Once Alfred Mathes arrived in New Jersey, he pursued a full course of study successfully completing the divinity curriculum in 1855. He returned to his family homeland to be licensed by the Presbytery of Holston, Old School, PCUSA, on April 28, 1855, and was then ordained an evangelist by the same presbytery, July 25, 1857. His first call was supplying the Providence and Rocky Spring churches from 1857 to 1866. He resigned the dual charge and moved south to Georgia to become stated supply for about five years for a church in Fort Gaines, Presbytery of East Alabama, Presbyterian Church in the United States (PCUS). He also opened an academy in Fort Gaines and taught there while supplying the church. In 1873, he relocated south to Florida to be an evangelist in the panhandle at Freeport. By 1876, he settled in Apopka, just north of Orlando and organized the church that he served until his death caused by consumption on September 4, 1878. The diagnosis of “consumption” was often made for diseases of the lungs in general, though it often referred to one of the most fearsome diseases of his era, the red death, tuberculosis. Maybe his changes in ministry in the later years were his attempt to find a better climate for his illness as he moved further south.

Rev. Mathes was married twice. Lydia Eliza Glasgo and Alfred were married on May 24, 1855, and continued together until her death on May 8, 1865. His second spouse was the widowed Frances Elizabeth Clark who was the daughter of Rev. Stephen Pilley of the Methodist Episcopal Church. They were married in Judson, Alabama, March 14, 1867. Frances died August 16, 1873, in Florida. Two daughters and a son survived Rev. Mathes. The Tennessee boy who had walked so many miles from his home to a very different culture in New Jersey for his theological education had experienced a ministry of about fifteen years.

Barry Waugh


Sources—Other than standard Presbyterian reference works, Historic Presbyterian Churches of Tennessee, by Joanna Emerson and Mary Ana Van Osdell, 2006, provides a brief history and photograph of the Old Salem Presbyterian Church. The map is from sometime between 1811 and 1829 and is from Olney’s School Atlas. The route of travel for Mathes was added by the author, is approximate, and is based on information from Google Maps using the “Directions” feature.
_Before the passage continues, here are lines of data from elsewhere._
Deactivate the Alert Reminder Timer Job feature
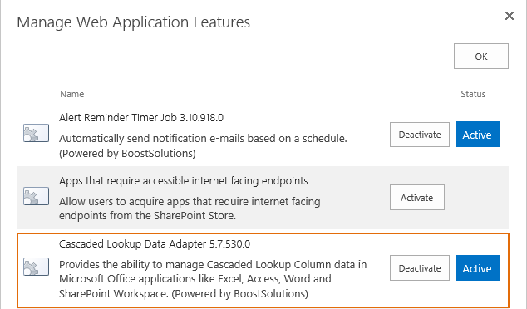527x309 pixels. pos(420,135)
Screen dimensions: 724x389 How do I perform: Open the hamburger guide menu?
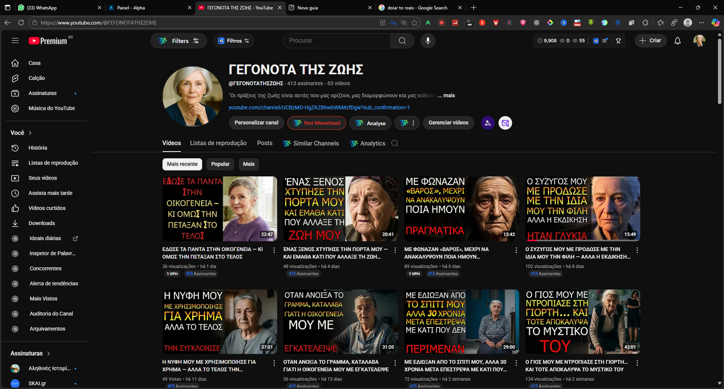tap(15, 41)
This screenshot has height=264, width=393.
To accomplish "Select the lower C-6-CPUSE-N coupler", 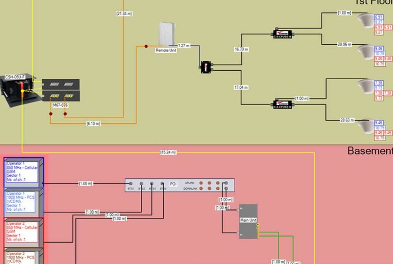I will [x=283, y=104].
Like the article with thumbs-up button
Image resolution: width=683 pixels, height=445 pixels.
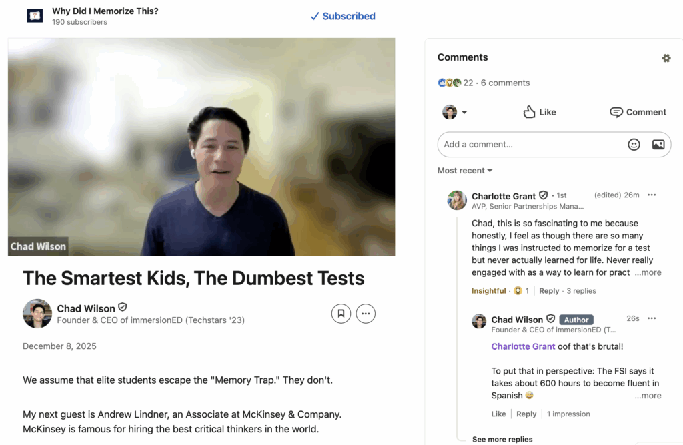[540, 112]
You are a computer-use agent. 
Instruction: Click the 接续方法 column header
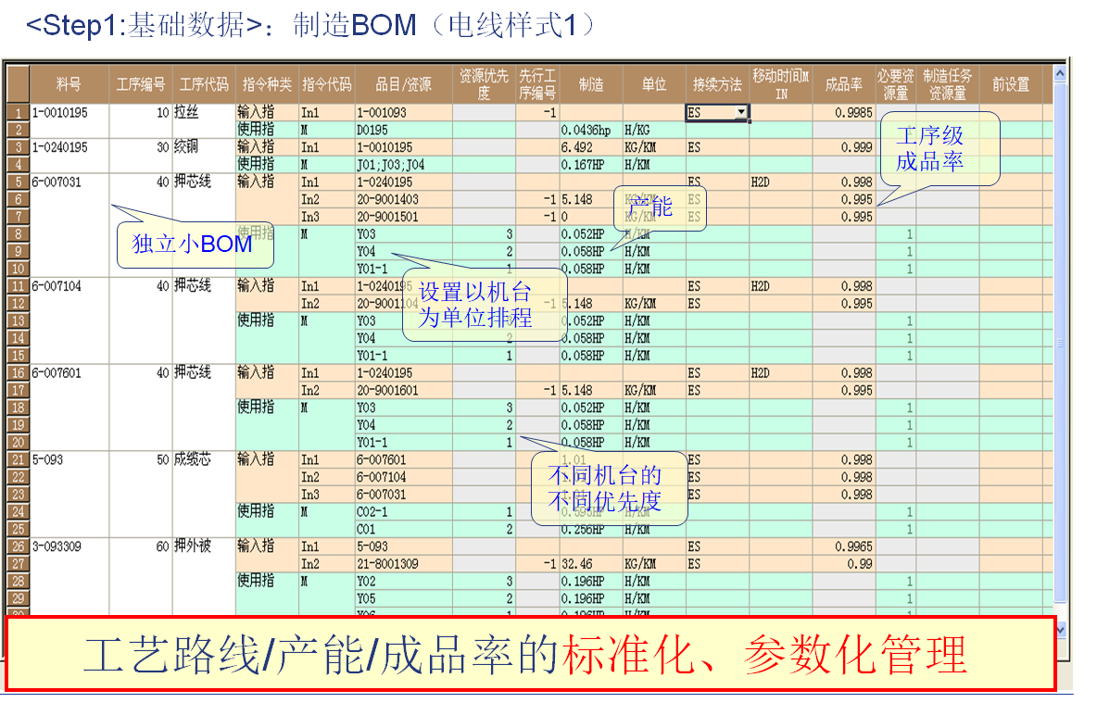point(717,84)
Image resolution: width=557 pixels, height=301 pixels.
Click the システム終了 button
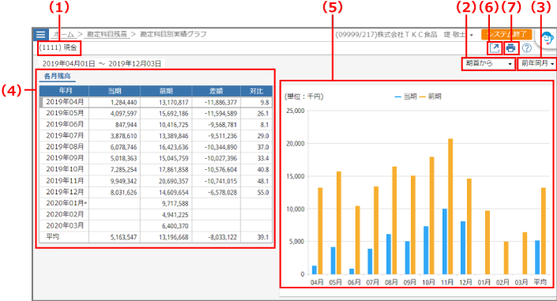click(507, 35)
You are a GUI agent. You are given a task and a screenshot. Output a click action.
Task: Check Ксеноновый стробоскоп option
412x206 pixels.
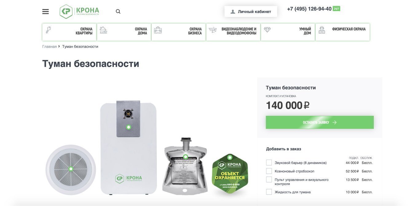(x=269, y=171)
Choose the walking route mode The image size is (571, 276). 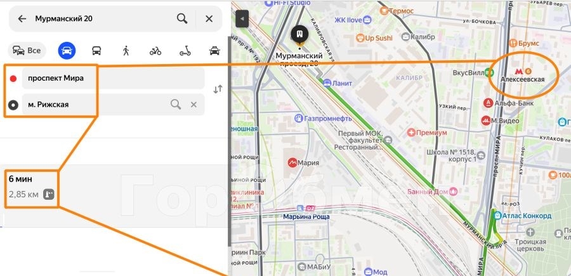coord(126,51)
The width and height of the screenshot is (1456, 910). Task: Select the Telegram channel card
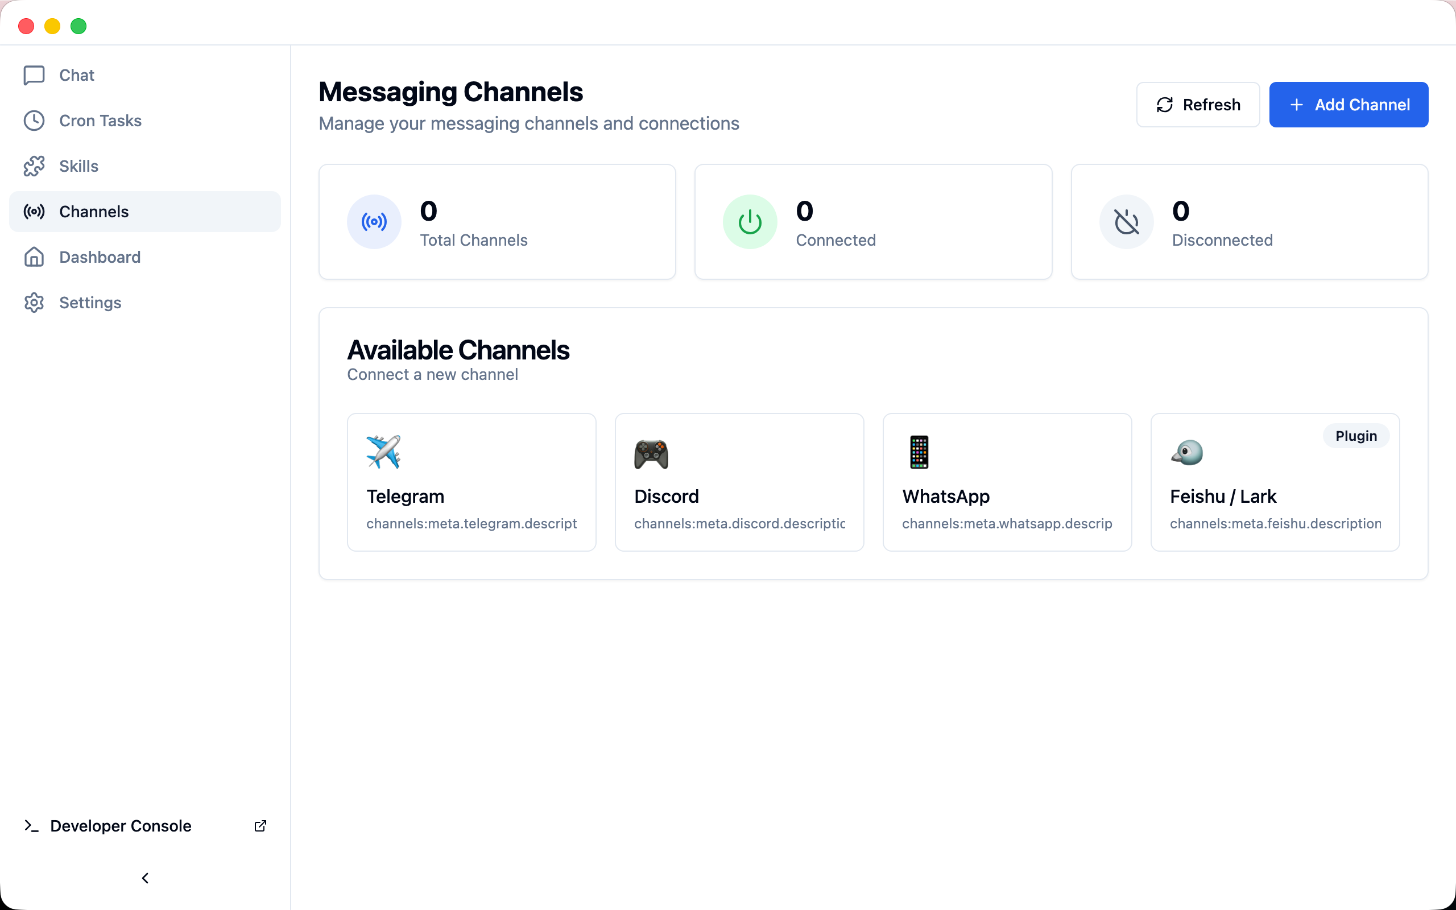471,481
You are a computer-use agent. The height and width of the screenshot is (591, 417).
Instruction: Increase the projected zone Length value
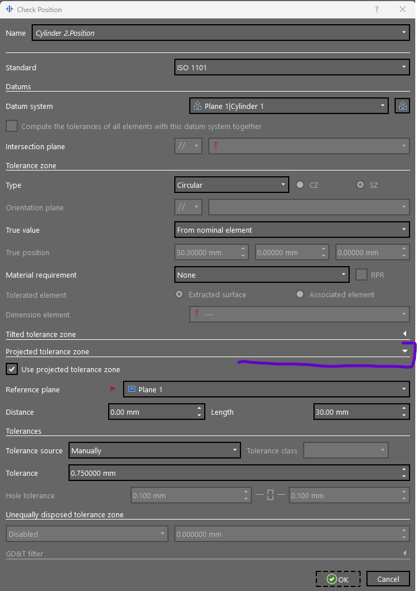[x=405, y=409]
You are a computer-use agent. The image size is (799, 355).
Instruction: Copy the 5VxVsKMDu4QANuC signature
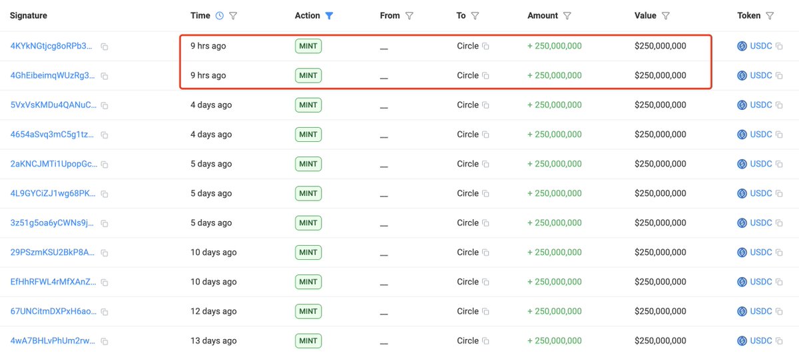click(105, 105)

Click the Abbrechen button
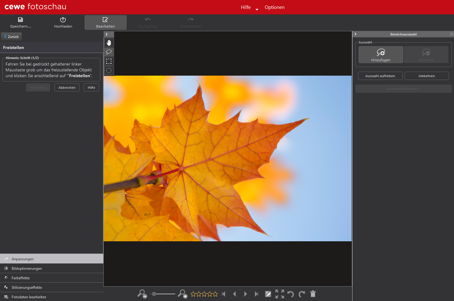[67, 88]
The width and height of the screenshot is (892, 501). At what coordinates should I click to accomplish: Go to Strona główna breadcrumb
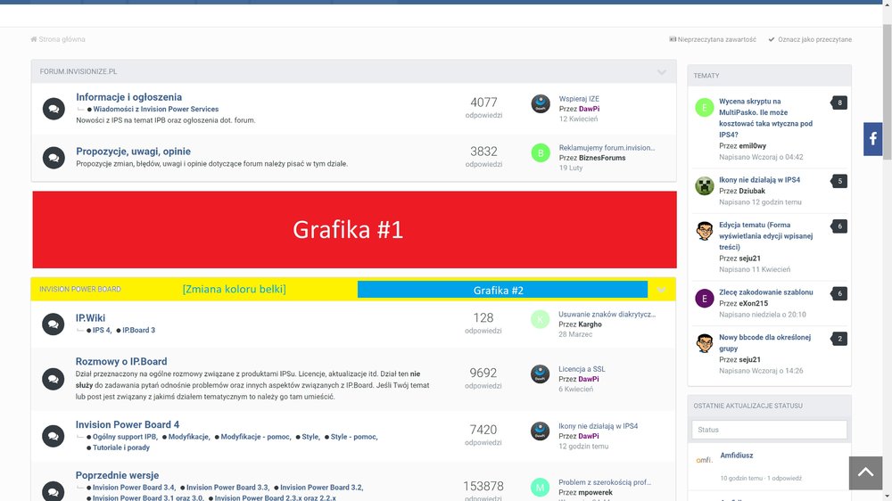coord(58,39)
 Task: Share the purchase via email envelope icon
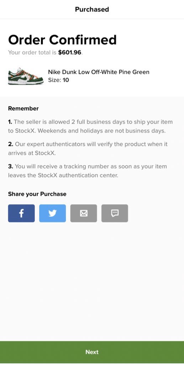coord(84,213)
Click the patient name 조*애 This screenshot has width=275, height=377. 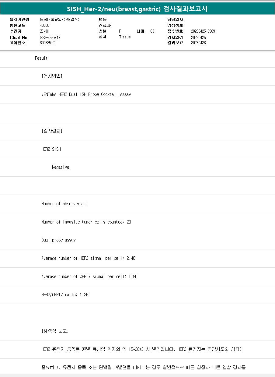44,31
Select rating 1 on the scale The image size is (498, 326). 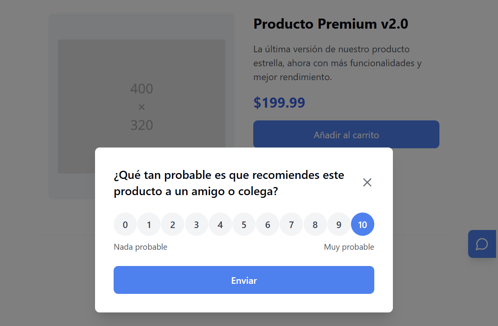point(149,225)
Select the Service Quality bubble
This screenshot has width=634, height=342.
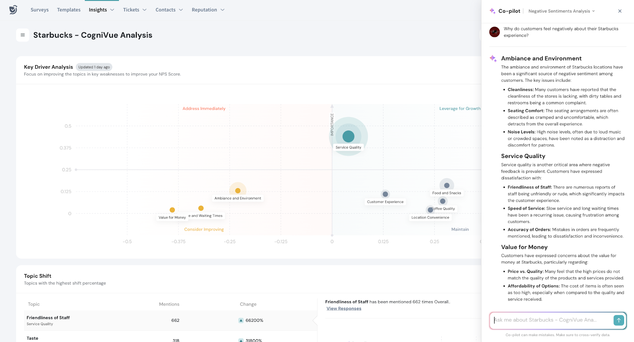348,136
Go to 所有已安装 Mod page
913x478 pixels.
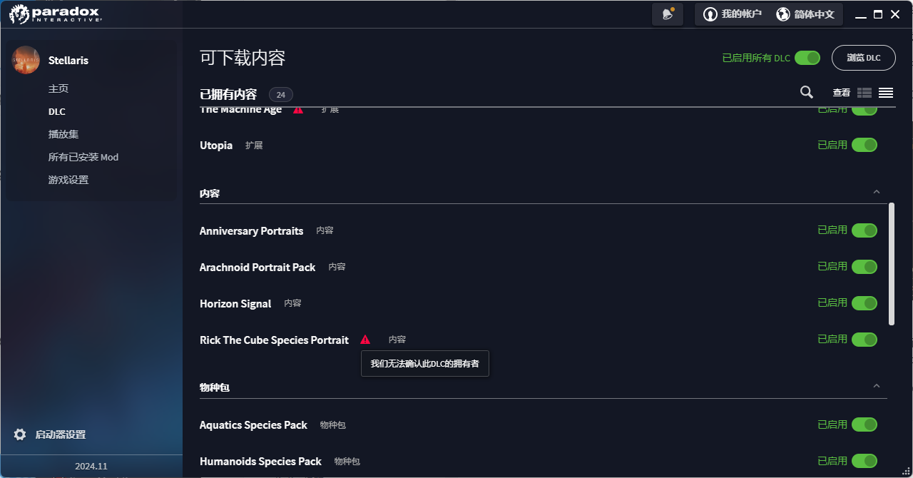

Notes—Washington County, Tennessee, is between the Appalachian Mountains and Kingsport, and the county seat is Jonesborough. Another alumnus of Washington College with a biography in the Presbyterians of the Past collection is Rev. James A Lyon. Also, to read about another minister on Presbyterians of the Past whose life involved some walking, see William Swan Plumer’s walk in the biography of John McElhenney. It may seem surprising that Rev. Mathes served in Fort Gaines, Georgia, but was a member of the Synod of Alabama. It may be that because Ft. Gaines was on the Georgia and Alabama line, the synods believed the ministry of Mathes was better served by the Synod of Alabama; it is not uncommon for a congregation isolated at the edge of its proper geographic judicatory to be allowed membership in another judicatory that has more nearby churches. He may have been laboring in a church that was not in the PCUS because the General Assembly minutes for 1867 show him as a stated supply but no church is named nor statistics given.